ML: There's a misconception that independent sponsors aren't qualified to drive company growth. Many capital providers view independent sponsors as a hungry source of deal flow. But sometimes independent sponsors are perceived as not necessarily being good at the work that comes post-close. That's often not the case. Within a larger fund portfolio, a company can get lost and even be neglected. But an independent sponsor often has only a few companies in its portfolio. This tends to mean those companies get a lot of the firm's focus, with its team members driven to produce results. So much is riding on the success of that particular company.
Another misperception about those considering becoming an independent sponsor is that it's easy, including that it's really easy to be one's own boss. It's not. As I mentioned, it's usually very difficult to get the first few deals and investors going without a team and proven track record.

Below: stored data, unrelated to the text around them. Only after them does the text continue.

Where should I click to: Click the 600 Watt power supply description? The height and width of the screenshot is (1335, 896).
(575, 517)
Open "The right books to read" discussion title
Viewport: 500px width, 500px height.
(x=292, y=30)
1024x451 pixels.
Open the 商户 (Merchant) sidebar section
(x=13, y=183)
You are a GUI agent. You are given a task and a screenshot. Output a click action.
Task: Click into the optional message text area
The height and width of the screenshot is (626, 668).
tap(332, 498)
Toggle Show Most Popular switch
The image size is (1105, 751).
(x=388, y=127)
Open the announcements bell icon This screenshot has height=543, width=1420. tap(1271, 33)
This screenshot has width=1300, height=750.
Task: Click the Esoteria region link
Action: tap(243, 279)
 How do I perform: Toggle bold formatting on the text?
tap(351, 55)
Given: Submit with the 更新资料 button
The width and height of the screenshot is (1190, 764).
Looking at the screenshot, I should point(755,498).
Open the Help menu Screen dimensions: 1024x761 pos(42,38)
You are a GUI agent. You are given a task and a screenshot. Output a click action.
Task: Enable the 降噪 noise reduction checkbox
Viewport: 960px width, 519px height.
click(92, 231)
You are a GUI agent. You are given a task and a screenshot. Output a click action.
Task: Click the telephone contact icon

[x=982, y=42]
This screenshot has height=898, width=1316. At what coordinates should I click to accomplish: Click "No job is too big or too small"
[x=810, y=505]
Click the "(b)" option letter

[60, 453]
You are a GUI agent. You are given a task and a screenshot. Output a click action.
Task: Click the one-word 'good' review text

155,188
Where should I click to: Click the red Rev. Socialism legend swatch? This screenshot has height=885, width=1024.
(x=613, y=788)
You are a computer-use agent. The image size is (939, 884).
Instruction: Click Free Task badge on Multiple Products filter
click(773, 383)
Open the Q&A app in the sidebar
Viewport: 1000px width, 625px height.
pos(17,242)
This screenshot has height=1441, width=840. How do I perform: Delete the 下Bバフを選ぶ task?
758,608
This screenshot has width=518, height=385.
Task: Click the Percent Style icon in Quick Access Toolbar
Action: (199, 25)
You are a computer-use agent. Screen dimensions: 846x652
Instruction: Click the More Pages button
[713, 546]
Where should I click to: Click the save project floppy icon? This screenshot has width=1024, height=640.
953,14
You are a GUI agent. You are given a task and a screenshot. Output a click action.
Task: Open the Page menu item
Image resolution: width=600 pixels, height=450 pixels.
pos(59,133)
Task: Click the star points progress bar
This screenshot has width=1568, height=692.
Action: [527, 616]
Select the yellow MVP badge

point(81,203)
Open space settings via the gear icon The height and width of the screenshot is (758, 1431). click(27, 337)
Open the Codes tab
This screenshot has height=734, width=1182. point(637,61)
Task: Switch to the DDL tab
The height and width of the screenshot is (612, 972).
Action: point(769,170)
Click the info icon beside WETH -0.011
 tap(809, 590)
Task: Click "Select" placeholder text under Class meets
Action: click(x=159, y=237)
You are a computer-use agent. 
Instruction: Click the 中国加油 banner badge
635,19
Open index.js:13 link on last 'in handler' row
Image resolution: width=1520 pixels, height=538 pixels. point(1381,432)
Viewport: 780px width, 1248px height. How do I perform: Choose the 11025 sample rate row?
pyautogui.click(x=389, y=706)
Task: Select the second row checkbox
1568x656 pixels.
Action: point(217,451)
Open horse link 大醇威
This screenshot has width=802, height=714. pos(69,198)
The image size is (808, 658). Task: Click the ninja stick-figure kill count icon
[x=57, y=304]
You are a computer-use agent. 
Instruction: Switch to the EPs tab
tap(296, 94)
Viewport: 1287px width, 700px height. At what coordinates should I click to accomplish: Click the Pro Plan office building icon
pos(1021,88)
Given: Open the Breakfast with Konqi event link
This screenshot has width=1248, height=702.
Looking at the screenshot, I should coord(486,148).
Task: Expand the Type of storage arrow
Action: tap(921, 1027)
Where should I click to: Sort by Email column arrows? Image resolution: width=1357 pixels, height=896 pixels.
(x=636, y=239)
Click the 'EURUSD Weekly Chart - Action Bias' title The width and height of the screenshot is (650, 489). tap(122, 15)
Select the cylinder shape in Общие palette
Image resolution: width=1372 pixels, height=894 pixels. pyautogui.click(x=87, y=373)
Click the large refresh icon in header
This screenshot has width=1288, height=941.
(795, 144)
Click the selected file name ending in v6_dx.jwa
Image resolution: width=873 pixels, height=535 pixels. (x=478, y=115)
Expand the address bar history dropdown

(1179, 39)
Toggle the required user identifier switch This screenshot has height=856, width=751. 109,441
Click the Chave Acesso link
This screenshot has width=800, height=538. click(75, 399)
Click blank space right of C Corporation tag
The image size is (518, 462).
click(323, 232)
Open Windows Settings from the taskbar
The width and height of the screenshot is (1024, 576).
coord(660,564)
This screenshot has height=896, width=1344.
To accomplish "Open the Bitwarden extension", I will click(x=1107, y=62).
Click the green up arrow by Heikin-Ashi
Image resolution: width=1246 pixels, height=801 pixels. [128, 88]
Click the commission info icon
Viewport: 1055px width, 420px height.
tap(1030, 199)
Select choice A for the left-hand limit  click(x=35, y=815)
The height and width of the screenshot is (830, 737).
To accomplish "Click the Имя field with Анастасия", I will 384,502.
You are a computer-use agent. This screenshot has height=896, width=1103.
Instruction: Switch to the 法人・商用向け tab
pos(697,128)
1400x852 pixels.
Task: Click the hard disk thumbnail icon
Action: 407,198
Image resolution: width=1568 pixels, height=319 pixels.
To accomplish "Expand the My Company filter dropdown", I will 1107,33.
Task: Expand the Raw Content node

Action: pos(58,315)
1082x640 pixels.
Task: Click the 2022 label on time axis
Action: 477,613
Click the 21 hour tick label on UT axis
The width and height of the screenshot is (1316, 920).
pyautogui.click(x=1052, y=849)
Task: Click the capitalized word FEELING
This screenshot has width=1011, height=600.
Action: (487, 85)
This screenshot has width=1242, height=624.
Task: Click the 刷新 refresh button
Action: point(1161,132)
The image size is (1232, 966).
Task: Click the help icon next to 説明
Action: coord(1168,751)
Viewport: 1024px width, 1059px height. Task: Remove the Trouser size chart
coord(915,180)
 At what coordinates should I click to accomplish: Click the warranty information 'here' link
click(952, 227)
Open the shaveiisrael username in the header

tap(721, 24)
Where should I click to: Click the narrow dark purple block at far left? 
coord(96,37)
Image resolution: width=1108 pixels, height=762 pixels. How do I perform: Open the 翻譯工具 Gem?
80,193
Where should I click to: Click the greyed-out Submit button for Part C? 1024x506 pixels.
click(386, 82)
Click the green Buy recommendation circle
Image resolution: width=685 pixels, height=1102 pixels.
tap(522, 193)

Q: Recognizing every deal is different, what are some of the most important considerations for you when choosing a capital partner for a deal?
ML: I think you want to look for a group that has a track record of doing independent sponsor deals. There's a lot of value that a capital partner can bring with its collective experiences.
We are working on a deal now that has had its challenges to close. We’ve worked with our capital provider as an extension of our deal team. This is a really cool situation and bodes well for our long-term fit as partners. You want to look for the right balance. Trying to combine an independent sponsor with a fledgling or beginning capital strategy might not be the best approach. Ideally, you want a capital partner that shares a similar outlook as you and has continuity plans. There's also tremendous value in what you should want from any partner: a great philosophy, people and structure.
Q: What is most important factor to navigating a challenging deal?
ML: It boils down to the relationship you develop with the owner of the company. Most deals go through ups and downs. A good relationship with the owner — one that is continually evolving — will improve the likelihood that you can successfully navigate those challenges and come out with an even stronger partnership.
Q: What's the important quality you look for in a deal?
ML: Luckily, we don’t have to look for just one attribute of a good deal. It's more like a dozen. But I would say the filter that knocks out more companies in our pipeline than any other would be a company’s revenue growth prospects. If a company has not only a reason to exist but a reason to be 50% or 100% bigger in five years, we are interested in digging in.
About Michael Lonergan
Michael Lonergan is founder of Georgia Oak Partners. He works with Georgia Oak's partner companies to grow revenue while also evaluating new investment opportunities. Lonergan's Georgia roots helped shape the firm's mission and commitment to promoting economic growth and sustainability throughout the state and the broader Southeast.
Prior to founding Georgia Oak, Lonergan was vice president of private equity for Strategic Value Partners (SVP), a global hedge fund. Based in London, Lonergan led the diligence efforts on control buyout transactions and evaluated credit investments for SVP's "loan-to-own" strategy. Before joining SVP, Lonergan was with Sun European Partners in London and Sun Capital Partners in Boca Raton, Florida. Sun Capital is one of the world's most active turnaround private equity investors. While at Sun Capital, Lonergan evaluated and facilitated control buyout investments. Early in his career, he worked at the Atlanta offices of Houlihan Lokey and Wells Fargo's asset-based lending group.
Lonergan is a proud board member at Families First, a nonprofit organization providing adoption and foster-care support, family counseling, housing assistance and other empowering services to vulnerable families across metro Atlanta. He received a BBA in finance and management from the Terry College of Business at The University of Georgia.